The task ->
Swap "particular" for "specific" in the rows starting at the line that contains "This screenshot has height=960, width=540." and ending at the line that contains "In order to". Write out only those rows, with everything else unchanged.

=== Record set ===

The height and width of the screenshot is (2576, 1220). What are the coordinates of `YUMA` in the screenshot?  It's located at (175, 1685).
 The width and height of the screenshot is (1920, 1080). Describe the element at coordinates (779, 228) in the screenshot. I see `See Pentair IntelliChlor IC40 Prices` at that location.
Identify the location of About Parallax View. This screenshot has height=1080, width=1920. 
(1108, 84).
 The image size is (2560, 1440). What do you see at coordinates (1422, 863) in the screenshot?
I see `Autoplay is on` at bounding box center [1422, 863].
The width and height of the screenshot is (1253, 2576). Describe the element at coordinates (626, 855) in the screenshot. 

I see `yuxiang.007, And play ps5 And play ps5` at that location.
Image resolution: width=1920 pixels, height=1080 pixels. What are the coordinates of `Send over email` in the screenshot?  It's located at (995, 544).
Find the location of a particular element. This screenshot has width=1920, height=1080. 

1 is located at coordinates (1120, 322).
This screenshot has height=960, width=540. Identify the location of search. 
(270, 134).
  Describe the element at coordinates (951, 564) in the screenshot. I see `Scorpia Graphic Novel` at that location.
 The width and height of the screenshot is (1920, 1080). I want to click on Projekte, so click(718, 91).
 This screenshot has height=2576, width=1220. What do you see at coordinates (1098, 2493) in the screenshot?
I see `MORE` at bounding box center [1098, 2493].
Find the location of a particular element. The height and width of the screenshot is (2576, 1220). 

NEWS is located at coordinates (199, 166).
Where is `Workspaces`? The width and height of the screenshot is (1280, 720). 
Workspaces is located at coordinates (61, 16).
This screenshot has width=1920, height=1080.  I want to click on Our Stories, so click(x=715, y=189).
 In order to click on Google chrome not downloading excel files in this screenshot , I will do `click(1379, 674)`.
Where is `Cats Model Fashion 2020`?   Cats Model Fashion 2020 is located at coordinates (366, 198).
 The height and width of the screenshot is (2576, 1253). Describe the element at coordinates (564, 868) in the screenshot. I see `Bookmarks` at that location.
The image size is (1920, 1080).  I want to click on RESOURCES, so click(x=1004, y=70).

===

Result ->
This screenshot has height=960, width=540. Identify the location of search. 
(270, 134).
  Describe the element at coordinates (951, 564) in the screenshot. I see `Scorpia Graphic Novel` at that location.
 The width and height of the screenshot is (1920, 1080). I want to click on Projekte, so click(718, 91).
 This screenshot has height=2576, width=1220. What do you see at coordinates (1098, 2493) in the screenshot?
I see `MORE` at bounding box center [1098, 2493].
Find the location of a specific element. The height and width of the screenshot is (2576, 1220). 

NEWS is located at coordinates (199, 166).
Where is `Workspaces`? The width and height of the screenshot is (1280, 720). 
Workspaces is located at coordinates (61, 16).
This screenshot has width=1920, height=1080.  I want to click on Our Stories, so click(x=715, y=189).
 In order to click on Google chrome not downloading excel files in this screenshot , I will do `click(1379, 674)`.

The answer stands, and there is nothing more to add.